2. They paid the son $25,000 for the work and out-of-pocket costs he incurred in fixing up the house for sale.
3. They paid the daughter and her husband $50,000 under a family care agreement, under which they committed to provide care in their home indefinitely.
Several years later, the father passed away and about five years after moving in with her daughter the mother had to move to a nursing home and applied for MassHealth. She was denied, MassHealth arguing that the payment to the son for the work on the house and the payments to the daughter and son-in-law under the care agreement and a portion of the payment for the life estate were uncompensated transfers of assets causing a period of ineligibility for benefits.
On the eve of appeal after reviewing evidence about the value of the work the son had provided, MassHealth dropped its objection to the payment to him, so that the issues on appeal were whether the parents received fair value when they paid their daughter and son-in-law $50,000 and whether they paid too much for the life estate in their home.
Attorney Bloom presented substantial evidence on both issues, demonstrating the calculation of the life estate value, the care provided by the daughter and son-in-law, and what that care would have cost had the family hired private caregivers.
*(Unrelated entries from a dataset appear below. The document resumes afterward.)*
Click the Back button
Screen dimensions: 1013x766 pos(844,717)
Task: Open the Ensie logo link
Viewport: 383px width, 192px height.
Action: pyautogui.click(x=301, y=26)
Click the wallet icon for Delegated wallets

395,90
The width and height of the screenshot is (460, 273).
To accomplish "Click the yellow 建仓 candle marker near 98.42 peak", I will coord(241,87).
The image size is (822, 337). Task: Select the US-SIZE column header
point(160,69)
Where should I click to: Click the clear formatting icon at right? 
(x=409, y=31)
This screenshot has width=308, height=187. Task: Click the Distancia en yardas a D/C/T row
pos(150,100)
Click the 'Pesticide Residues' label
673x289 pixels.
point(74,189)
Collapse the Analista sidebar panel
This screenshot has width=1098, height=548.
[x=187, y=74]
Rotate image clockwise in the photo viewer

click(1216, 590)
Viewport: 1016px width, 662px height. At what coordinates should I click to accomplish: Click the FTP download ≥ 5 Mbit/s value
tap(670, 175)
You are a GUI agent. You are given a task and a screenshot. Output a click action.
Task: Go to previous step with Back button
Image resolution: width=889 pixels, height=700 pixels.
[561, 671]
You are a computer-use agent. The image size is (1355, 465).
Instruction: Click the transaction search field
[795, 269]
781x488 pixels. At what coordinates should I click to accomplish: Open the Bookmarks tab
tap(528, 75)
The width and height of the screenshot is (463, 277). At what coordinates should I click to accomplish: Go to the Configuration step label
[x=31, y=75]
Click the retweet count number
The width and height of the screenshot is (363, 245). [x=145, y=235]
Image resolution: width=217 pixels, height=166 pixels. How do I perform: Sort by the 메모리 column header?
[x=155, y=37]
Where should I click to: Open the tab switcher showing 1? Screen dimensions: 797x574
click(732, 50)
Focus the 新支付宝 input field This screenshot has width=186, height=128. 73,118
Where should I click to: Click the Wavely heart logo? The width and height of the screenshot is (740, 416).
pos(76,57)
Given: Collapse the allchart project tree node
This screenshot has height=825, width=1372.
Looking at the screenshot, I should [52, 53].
This successfully convinced the hearing officer that no gift was made.
While finding problems with the Family Agreement, the hearing officer did “not conclude that the transfer of $50,000 was intended to be a gift to Rebecca and her husband. . . . in 2005 when decisions were being made . . . the intent from the believable testimony of appellant’s children was ‘to keep appellant home as long as possible’ which turned out to be nearly 5 years.”
In short, the case rested on the intent of the parties, which the hearing officer understood to have been not to make any transfers for less than fair market value. The combination of excellent advocacy by Attorney Bloom, believable clients and an open-minded hearing officer resulted in a fair and proper decision. If any of those elements were missing, we may have found a different result.
With the advantage of hindsight, the attorneys and clients could have put themselves in a somewhat stronger position had they taken two different steps early on. First, the son and parents should have entered into a contract for the repairs done on the house prior to his starting work with the price based on bids from area contractors.
Second, the family care agreement should have provided for payment to the daughter and son-in-law on an ongoing basis, rather than in advance. While lumpsum advance payments are honored by Medicaid in a number of states, they are disfavored by MassHealth. This case was successful because the parties were able to demonstrate that the value of the care provided under the agreement far exceeded the amount paid, but if the mother had had to move to a nursing home earlier, the case may have ended with a different result.